Fig. 1: Dual Vectors are inefficient.

A Schematic of recombinant adeno-associated viral (rAAV) vector genome (VG) processing. Single-stranded DNA VGs are converted to double-stranded (ds)DNA and VGs circularize and concatenate by inverted terminal repeat (ITR)-ITR joining, through unclear mechanisms. VGs associate with histones, but when this occurs during these processes is unknown. B The dual vector approach can double payload size by exploiting the natural concatenation process. A large gene is split into separate Left (L) and Right (R) VGs; inclusion of a splice donor (SD)/acceptor (SA) excludes the ITR junction from the final transcript. C Reporter constructs to assay split transgene reconstitution. LacZ is split between L and R VGs in a trans-splicing (TS) pair that requires ITR-ITR concatenation for expression, or a Hybrid (HB) trans-splicing plus Alkaline Phosphatase (AP) partial sequence previously demonstrated to increase split transgene reconstitution efficiency. An unsplit LacZ VG is used as a control. CMV = cytomegalovirus. BSD = Blasticidin resistance. pA = poly A signal. F2A, P2A, T2A = 2A self-cleaving peptides. D LacZ Activated Fluorescence Assay (LAFA) schematic: cultured cells are transduced with equimolar doses of L and R vectors.
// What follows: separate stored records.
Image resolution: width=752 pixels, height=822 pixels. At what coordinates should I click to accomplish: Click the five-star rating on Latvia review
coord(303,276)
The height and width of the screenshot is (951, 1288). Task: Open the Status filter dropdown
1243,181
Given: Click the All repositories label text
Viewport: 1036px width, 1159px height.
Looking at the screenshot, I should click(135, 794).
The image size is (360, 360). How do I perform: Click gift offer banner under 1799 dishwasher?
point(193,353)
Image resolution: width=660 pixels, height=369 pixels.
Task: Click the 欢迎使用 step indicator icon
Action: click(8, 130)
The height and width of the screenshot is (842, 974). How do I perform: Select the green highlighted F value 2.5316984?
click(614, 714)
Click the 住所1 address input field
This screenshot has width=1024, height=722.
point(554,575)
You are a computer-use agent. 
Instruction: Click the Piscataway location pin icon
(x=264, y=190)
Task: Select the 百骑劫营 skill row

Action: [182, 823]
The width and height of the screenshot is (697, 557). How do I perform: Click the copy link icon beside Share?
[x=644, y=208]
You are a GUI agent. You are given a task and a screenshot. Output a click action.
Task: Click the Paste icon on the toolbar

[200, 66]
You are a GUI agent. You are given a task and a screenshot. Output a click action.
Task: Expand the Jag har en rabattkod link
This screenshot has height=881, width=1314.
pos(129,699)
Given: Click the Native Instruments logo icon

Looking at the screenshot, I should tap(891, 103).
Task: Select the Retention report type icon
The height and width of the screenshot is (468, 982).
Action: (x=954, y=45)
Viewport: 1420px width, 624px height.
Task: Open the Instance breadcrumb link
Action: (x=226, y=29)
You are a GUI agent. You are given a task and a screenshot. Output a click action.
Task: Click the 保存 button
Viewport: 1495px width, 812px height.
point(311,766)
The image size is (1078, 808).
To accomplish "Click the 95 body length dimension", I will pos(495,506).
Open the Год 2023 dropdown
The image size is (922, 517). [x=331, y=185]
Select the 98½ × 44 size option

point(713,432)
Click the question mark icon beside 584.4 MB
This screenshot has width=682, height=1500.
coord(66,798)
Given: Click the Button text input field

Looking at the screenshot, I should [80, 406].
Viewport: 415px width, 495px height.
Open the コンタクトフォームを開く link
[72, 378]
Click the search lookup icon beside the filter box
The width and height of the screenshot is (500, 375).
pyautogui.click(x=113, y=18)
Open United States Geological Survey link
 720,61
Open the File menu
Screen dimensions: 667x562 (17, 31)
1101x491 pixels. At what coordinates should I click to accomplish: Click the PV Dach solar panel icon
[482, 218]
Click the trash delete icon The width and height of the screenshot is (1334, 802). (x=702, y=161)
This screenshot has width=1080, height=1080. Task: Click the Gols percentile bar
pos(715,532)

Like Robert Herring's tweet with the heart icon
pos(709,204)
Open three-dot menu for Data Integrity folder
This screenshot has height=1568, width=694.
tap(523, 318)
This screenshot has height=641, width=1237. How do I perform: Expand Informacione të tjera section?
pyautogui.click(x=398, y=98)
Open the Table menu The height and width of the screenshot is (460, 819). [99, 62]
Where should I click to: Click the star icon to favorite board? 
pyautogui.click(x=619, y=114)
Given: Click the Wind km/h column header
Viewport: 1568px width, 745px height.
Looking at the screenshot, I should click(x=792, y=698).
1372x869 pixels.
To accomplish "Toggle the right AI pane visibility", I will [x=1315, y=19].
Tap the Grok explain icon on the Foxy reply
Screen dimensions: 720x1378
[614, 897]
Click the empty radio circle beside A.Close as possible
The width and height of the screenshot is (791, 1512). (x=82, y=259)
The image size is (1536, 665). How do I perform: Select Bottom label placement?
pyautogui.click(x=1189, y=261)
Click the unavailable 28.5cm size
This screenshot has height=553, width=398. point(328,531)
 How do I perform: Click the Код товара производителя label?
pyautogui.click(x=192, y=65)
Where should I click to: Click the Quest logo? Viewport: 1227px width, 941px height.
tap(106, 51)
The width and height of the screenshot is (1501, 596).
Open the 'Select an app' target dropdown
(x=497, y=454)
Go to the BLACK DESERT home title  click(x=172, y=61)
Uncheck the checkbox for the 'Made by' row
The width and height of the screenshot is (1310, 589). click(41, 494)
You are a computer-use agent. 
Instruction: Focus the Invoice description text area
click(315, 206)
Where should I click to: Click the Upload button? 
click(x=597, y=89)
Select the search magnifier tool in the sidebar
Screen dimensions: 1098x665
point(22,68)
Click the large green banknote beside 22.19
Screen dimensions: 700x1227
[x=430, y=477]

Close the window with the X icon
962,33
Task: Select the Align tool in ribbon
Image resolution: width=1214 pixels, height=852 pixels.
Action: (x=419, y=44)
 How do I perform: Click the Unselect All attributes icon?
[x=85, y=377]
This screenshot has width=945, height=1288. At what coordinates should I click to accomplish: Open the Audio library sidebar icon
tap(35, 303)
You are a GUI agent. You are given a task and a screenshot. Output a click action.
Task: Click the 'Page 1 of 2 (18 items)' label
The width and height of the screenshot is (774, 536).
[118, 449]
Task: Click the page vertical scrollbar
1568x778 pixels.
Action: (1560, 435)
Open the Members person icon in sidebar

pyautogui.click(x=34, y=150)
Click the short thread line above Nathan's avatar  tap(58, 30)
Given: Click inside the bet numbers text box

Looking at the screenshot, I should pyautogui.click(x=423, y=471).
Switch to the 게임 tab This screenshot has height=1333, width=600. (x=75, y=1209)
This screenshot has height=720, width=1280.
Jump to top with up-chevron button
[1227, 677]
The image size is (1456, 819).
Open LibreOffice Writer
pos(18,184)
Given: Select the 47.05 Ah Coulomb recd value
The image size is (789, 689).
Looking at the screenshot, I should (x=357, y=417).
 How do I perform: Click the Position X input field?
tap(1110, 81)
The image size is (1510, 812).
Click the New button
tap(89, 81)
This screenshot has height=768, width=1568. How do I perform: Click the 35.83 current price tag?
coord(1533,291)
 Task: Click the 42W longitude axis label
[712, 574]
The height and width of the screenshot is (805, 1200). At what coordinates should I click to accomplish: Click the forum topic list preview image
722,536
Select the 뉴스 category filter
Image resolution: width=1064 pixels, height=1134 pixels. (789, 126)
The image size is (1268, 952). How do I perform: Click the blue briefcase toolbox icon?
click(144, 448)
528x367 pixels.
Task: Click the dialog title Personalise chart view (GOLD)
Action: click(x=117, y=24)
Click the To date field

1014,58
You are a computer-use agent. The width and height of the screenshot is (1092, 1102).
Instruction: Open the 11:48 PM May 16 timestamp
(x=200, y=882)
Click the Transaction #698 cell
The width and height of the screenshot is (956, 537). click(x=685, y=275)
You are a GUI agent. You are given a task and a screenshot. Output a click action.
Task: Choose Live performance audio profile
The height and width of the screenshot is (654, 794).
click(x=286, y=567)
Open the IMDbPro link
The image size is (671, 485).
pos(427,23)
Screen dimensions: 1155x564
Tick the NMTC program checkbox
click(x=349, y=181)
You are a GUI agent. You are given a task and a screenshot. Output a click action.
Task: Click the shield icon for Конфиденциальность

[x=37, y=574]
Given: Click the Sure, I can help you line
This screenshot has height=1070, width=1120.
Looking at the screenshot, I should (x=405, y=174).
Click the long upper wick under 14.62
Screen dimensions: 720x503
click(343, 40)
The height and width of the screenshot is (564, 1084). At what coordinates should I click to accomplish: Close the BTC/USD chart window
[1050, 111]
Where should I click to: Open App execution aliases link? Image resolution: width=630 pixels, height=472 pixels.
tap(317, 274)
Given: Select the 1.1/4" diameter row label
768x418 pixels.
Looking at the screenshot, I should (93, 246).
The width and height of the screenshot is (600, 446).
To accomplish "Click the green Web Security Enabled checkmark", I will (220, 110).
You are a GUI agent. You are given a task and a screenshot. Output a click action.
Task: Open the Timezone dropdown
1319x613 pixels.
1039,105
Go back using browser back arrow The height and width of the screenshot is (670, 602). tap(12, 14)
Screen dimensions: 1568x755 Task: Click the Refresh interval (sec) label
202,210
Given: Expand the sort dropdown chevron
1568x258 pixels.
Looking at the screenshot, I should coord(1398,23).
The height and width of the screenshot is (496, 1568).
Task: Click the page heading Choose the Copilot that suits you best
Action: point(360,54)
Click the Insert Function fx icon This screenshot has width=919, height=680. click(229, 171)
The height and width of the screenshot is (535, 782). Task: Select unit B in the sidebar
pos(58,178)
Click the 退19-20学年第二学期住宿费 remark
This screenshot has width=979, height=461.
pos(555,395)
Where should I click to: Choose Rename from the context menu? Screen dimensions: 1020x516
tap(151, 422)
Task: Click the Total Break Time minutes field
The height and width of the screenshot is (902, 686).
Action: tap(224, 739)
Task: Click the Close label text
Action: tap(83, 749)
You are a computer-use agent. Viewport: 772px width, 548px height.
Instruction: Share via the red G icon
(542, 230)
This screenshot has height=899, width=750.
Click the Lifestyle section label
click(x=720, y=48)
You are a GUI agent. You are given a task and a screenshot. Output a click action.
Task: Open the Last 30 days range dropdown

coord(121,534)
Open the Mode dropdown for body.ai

After 48 h, split transgene reconstitution is assayed by Beta-galactosidase (LacZ) activity cleaving 4-Methylumbelliferyl-beta-D-galactopyranoside (MUG), a fluorogenic beta galactose analog. E U2-OS cells were treated with 1e4 VG/cell of the split pairs or unsplit LacZ diagrammed in (C). LAFA was performed at 48 hours post transduction and quantified by flow cytometry: L + R pairs (magenta, purple), unsplit vector (blue, green), or empty capsid (black) negative control are plotted as a histogram. All capsids and ITRs are AAV2.